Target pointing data
↓↓↓
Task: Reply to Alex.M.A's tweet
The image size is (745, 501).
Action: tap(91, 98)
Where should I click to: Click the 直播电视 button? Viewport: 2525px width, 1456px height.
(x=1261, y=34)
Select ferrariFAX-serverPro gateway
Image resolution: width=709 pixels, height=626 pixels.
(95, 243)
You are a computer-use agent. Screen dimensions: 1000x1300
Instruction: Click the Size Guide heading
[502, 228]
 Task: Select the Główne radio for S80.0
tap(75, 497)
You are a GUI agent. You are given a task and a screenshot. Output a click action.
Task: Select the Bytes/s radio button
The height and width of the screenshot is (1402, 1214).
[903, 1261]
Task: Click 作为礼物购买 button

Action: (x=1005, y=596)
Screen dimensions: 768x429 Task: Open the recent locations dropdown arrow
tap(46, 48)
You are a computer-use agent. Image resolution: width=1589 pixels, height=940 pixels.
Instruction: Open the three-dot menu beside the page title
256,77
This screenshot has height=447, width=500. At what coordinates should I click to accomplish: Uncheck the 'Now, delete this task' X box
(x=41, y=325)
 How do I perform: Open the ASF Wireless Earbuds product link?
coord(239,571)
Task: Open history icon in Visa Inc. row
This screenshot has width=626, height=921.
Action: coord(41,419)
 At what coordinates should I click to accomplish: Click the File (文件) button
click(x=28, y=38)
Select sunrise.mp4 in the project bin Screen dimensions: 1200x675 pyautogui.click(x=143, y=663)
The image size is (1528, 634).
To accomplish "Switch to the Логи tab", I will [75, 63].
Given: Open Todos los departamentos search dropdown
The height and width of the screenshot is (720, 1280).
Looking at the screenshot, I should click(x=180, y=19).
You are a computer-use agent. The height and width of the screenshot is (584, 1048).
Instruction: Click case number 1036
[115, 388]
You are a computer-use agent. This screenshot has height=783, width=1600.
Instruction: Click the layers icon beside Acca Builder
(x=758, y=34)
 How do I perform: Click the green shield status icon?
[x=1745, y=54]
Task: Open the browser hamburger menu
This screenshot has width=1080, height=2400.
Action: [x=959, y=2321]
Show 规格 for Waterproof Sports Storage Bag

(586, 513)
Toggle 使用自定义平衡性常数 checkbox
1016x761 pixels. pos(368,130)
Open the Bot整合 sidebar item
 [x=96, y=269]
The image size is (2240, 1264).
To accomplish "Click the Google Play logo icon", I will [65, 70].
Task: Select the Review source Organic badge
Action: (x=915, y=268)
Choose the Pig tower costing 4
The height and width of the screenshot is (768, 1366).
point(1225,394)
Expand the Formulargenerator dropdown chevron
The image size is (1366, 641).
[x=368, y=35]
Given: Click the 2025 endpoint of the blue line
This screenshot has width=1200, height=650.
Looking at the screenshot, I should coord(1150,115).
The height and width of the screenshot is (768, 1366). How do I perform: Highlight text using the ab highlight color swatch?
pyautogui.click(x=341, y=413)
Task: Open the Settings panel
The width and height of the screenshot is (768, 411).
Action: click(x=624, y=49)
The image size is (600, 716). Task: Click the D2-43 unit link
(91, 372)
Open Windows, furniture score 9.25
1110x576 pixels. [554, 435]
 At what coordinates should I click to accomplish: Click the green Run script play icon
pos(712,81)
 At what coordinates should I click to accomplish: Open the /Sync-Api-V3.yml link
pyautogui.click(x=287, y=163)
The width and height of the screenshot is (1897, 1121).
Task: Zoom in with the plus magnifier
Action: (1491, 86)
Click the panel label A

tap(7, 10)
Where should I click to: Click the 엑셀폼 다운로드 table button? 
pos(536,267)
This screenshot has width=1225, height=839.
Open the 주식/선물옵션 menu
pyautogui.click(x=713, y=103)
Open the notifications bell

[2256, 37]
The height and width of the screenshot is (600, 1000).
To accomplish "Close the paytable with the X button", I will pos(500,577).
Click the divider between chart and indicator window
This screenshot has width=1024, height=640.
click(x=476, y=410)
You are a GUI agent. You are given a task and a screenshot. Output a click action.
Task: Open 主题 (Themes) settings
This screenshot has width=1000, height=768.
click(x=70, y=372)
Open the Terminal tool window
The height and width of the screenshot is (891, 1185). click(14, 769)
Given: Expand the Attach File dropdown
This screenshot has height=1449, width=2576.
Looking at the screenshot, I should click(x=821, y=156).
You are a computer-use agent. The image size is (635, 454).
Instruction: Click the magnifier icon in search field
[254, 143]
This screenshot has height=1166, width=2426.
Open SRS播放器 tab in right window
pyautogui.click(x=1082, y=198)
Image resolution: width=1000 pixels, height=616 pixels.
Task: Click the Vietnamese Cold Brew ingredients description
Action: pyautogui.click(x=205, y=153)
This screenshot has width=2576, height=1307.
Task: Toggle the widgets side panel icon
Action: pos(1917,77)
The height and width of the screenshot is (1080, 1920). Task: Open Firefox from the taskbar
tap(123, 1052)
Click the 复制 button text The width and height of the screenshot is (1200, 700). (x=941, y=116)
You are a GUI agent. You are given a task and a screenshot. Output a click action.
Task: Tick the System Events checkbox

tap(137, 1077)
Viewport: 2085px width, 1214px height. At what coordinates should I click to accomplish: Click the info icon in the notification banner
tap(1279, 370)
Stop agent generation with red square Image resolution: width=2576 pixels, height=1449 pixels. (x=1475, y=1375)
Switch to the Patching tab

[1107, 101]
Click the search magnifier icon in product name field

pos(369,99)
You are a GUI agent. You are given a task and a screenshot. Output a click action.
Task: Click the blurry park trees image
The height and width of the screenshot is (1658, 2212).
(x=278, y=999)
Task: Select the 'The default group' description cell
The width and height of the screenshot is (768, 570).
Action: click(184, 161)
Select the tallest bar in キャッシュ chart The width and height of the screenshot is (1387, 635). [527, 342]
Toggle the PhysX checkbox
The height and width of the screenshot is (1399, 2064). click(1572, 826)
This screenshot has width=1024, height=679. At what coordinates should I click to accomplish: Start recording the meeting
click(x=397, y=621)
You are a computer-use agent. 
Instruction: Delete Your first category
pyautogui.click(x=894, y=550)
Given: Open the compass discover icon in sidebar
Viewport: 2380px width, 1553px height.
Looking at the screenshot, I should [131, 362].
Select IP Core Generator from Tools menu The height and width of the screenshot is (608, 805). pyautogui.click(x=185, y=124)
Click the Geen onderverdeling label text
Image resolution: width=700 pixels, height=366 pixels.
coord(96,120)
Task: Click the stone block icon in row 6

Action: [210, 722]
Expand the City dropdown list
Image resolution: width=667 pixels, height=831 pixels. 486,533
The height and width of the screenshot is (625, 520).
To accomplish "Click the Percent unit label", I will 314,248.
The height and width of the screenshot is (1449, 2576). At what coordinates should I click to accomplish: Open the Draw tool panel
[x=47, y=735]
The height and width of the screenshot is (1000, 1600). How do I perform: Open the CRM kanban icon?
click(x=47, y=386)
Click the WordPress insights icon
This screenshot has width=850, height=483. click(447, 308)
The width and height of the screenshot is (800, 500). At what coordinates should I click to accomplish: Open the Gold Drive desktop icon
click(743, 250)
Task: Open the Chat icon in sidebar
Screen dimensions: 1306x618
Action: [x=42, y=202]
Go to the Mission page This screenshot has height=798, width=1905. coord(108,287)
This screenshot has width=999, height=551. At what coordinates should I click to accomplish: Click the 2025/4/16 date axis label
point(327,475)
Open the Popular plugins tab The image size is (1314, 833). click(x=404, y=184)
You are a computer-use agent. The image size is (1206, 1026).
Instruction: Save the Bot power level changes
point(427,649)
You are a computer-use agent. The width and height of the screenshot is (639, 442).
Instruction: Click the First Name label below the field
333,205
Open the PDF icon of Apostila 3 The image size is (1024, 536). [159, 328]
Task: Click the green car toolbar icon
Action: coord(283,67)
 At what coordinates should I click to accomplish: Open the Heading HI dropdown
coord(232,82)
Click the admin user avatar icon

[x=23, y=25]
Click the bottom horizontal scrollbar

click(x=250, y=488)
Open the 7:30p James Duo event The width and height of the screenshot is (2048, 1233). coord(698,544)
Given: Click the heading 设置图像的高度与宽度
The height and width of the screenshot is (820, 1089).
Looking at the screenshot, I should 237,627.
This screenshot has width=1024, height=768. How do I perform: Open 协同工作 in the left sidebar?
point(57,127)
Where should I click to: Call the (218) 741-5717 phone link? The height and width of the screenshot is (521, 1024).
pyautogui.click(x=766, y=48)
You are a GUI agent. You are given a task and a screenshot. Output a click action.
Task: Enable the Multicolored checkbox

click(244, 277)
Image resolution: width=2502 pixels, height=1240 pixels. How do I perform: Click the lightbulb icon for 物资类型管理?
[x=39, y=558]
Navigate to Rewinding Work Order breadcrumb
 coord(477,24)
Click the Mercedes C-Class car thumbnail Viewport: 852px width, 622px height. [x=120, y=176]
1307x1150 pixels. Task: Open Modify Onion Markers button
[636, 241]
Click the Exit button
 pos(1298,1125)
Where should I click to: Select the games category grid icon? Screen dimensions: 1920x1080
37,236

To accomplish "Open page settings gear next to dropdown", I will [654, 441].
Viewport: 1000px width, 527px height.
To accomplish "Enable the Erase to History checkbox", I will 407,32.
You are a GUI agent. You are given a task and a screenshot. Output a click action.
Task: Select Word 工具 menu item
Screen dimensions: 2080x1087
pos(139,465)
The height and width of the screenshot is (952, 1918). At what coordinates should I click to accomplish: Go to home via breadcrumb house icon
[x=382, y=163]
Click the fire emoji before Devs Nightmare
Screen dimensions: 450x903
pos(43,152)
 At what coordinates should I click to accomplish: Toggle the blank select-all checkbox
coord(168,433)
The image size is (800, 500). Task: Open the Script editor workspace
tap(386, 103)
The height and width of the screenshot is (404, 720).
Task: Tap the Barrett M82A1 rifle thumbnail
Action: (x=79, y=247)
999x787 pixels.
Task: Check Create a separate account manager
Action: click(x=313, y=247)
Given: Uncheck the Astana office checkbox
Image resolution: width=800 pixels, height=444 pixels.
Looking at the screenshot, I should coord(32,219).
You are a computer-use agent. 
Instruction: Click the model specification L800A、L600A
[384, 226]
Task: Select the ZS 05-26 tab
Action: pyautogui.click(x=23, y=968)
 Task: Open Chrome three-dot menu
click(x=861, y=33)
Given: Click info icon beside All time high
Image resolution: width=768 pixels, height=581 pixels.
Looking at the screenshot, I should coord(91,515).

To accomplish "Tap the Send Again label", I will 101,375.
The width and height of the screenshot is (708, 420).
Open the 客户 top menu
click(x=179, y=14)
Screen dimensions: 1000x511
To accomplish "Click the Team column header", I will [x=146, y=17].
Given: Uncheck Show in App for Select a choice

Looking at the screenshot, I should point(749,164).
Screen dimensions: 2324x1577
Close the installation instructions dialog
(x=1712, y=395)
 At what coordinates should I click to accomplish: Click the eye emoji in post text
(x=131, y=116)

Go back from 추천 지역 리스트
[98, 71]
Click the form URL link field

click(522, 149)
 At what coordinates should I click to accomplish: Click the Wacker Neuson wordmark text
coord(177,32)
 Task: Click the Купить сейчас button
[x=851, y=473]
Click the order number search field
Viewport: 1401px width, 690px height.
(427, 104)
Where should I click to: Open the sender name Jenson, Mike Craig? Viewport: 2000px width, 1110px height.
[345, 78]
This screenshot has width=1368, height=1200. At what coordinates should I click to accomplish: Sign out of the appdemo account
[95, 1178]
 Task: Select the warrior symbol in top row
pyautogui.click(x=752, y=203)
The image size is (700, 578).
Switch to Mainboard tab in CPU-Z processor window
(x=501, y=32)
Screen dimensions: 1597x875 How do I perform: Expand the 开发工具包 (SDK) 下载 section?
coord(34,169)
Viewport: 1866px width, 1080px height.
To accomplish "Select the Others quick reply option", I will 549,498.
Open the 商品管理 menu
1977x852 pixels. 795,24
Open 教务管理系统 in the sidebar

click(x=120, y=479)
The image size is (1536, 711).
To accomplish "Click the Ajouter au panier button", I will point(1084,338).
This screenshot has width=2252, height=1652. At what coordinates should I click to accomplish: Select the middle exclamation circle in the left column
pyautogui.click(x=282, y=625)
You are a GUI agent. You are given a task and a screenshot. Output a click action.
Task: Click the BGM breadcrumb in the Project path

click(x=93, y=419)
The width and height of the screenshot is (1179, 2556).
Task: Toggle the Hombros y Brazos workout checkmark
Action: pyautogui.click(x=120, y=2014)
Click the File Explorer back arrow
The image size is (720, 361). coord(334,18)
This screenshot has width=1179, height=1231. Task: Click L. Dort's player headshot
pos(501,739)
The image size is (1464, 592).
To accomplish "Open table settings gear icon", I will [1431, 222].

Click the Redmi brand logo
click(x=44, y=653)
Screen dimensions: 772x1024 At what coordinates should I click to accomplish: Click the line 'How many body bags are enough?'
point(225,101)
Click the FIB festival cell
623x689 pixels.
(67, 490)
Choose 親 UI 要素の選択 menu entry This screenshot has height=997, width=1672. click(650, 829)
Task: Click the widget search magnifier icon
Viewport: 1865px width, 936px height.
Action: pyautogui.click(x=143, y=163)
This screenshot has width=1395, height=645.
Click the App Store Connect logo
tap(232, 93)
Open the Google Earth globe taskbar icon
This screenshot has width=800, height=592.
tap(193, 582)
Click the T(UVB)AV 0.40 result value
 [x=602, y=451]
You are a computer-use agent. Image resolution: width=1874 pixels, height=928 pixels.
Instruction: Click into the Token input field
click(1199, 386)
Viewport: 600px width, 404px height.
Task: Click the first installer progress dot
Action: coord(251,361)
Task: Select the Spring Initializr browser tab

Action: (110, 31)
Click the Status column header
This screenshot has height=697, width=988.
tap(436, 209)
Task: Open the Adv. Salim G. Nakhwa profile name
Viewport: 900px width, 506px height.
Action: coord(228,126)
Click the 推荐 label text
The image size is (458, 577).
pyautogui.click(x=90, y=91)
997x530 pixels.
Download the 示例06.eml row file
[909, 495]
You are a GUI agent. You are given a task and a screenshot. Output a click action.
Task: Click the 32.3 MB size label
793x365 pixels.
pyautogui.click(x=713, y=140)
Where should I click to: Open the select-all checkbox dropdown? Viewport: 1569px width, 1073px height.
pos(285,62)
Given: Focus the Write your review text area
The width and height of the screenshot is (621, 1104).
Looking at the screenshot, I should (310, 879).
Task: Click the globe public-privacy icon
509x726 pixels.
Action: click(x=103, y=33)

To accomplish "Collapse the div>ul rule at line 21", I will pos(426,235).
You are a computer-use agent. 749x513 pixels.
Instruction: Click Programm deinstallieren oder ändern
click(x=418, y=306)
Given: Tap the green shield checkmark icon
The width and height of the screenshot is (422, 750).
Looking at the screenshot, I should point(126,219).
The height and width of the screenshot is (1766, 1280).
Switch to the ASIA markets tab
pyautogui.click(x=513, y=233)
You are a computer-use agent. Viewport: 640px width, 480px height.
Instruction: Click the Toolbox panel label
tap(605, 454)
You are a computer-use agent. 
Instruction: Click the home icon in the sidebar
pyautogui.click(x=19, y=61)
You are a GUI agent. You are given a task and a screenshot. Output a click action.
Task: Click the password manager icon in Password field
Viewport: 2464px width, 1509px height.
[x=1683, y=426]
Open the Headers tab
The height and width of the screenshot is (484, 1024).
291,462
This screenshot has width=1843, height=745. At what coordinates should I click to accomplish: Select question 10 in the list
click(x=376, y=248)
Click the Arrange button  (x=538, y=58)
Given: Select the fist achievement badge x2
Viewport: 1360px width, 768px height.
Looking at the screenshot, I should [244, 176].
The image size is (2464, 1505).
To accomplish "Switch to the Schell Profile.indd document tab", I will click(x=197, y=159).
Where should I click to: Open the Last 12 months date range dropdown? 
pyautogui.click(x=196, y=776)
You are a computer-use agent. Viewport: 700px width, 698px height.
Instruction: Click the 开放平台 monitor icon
↑↑↑
**Set exercise**:
Recast the lines of the records between the line containing "Task: Open the Settings panel" and the line containing "1110x576 pixels. [554, 435]", inclusive, as a JSON list of strings with one string per line and blank lines omitted.

**Worked answer**:
[
  "Task: Open the Settings panel",
  "The width and height of the screenshot is (768, 411).",
  "Action: click(x=624, y=49)",
  "The image size is (600, 716). Task: Click the D2-43 unit link",
  "(91, 372)",
  "Open Windows, furniture score 9.25",
  "1110x576 pixels. [554, 435]"
]